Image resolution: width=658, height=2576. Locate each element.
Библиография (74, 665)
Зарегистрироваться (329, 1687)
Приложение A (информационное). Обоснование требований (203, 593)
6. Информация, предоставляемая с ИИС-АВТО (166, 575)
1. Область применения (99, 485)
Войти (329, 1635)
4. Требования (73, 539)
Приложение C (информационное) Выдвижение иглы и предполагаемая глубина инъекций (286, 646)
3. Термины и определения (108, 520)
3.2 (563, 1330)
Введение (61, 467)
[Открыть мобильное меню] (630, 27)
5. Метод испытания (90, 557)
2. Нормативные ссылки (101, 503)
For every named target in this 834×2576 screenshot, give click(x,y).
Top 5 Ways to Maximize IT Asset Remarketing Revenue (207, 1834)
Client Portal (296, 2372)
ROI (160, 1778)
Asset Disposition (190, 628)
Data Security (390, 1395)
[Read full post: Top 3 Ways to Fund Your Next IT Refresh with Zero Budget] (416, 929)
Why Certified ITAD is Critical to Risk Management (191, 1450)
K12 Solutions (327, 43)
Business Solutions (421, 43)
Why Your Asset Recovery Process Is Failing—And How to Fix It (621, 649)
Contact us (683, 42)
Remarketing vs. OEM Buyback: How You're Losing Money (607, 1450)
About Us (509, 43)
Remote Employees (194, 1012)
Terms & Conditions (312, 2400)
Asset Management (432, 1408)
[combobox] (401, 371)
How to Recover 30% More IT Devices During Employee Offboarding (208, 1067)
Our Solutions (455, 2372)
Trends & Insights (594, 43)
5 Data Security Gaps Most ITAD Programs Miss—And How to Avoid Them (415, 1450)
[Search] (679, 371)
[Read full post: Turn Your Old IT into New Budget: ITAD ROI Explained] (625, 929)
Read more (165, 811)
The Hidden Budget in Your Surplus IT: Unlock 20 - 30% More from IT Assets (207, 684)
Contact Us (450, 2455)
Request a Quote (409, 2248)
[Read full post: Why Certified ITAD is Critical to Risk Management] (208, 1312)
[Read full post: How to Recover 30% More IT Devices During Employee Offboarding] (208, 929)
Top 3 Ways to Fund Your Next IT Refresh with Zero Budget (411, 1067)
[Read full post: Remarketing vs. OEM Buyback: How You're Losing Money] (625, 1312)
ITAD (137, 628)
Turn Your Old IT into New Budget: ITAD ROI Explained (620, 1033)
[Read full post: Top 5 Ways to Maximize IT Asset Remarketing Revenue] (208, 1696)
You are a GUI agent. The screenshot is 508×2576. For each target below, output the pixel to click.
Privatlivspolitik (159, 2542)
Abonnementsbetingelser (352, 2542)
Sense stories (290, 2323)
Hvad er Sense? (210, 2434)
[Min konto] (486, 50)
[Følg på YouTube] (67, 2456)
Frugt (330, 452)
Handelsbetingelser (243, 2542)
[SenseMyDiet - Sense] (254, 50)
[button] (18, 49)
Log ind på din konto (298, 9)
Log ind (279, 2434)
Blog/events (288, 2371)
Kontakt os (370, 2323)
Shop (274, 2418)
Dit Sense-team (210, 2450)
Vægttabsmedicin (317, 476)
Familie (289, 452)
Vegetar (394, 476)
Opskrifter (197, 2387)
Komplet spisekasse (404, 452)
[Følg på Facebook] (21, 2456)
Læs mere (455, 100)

Task objective - Go through the records and copy all of them exactly.

Result -
Image resolution: width=658, height=2576. Locate each element.
Библиография (74, 665)
Зарегистрироваться (329, 1687)
Приложение A (информационное). Обоснование требований (203, 593)
6. Информация, предоставляемая с ИИС-АВТО (166, 575)
1. Область применения (99, 485)
Войти (329, 1635)
4. Требования (73, 539)
Приложение C (информационное) Выдвижение иглы и предполагаемая глубина инъекций (286, 646)
3. Термины и определения (108, 520)
3.2 (563, 1330)
Введение (61, 467)
[Открыть мобильное меню] (630, 27)
5. Метод испытания (90, 557)
2. Нормативные ссылки (101, 503)
For every named target in this 834×2576 screenshot, give click(x,y).
Top 5 Ways to Maximize IT Asset Remarketing Revenue (207, 1834)
Client Portal (296, 2372)
ROI (160, 1778)
Asset Disposition (190, 628)
Data Security (390, 1395)
[Read full post: Top 3 Ways to Fund Your Next IT Refresh with Zero Budget] (416, 929)
Why Certified ITAD is Critical to Risk Management (191, 1450)
K12 Solutions (327, 43)
Business Solutions (421, 43)
Why Your Asset Recovery Process Is Failing—And How to Fix It (621, 649)
Contact us (683, 42)
Remarketing vs. OEM Buyback: How You're Losing Money (607, 1450)
About Us (509, 43)
Remote Employees (194, 1012)
Terms & Conditions (312, 2400)
Asset Management (432, 1408)
[combobox] (401, 371)
How to Recover 30% More IT Devices During Employee Offboarding (208, 1067)
Our Solutions (455, 2372)
Trends & Insights (594, 43)
5 Data Security Gaps Most ITAD Programs Miss—And How to Avoid Them (415, 1450)
[Search] (679, 371)
[Read full post: Turn Your Old IT into New Budget: ITAD ROI Explained] (625, 929)
Read more (165, 811)
The Hidden Budget in Your Surplus IT: Unlock 20 - 30% More from IT Assets (207, 684)
Contact Us (450, 2455)
Request a Quote (409, 2248)
[Read full post: Why Certified ITAD is Critical to Risk Management] (208, 1312)
[Read full post: How to Recover 30% More IT Devices During Employee Offboarding] (208, 929)
Top 3 Ways to Fund Your Next IT Refresh with Zero Budget (411, 1067)
[Read full post: Remarketing vs. OEM Buyback: How You're Losing Money] (625, 1312)
ITAD (137, 628)
Turn Your Old IT into New Budget: ITAD ROI Explained (620, 1033)
[Read full post: Top 5 Ways to Maximize IT Asset Remarketing Revenue] (208, 1696)
You are a GUI agent. The screenshot is 508×2576. For each target below, output the pixel to click.
Privatlivspolitik (159, 2542)
Abonnementsbetingelser (352, 2542)
Sense stories (290, 2323)
Hvad er Sense? (210, 2434)
[Min konto] (486, 50)
[Følg på YouTube] (67, 2456)
Frugt (330, 452)
Handelsbetingelser (243, 2542)
[SenseMyDiet - Sense] (254, 50)
[button] (18, 49)
Log ind på din konto (298, 9)
Log ind (279, 2434)
Blog/events (288, 2371)
Kontakt os (370, 2323)
Shop (274, 2418)
Dit Sense-team (210, 2450)
Vægttabsmedicin (317, 476)
Familie (289, 452)
Vegetar (394, 476)
Opskrifter (197, 2387)
Komplet spisekasse (404, 452)
[Følg på Facebook] (21, 2456)
Læs mere (455, 100)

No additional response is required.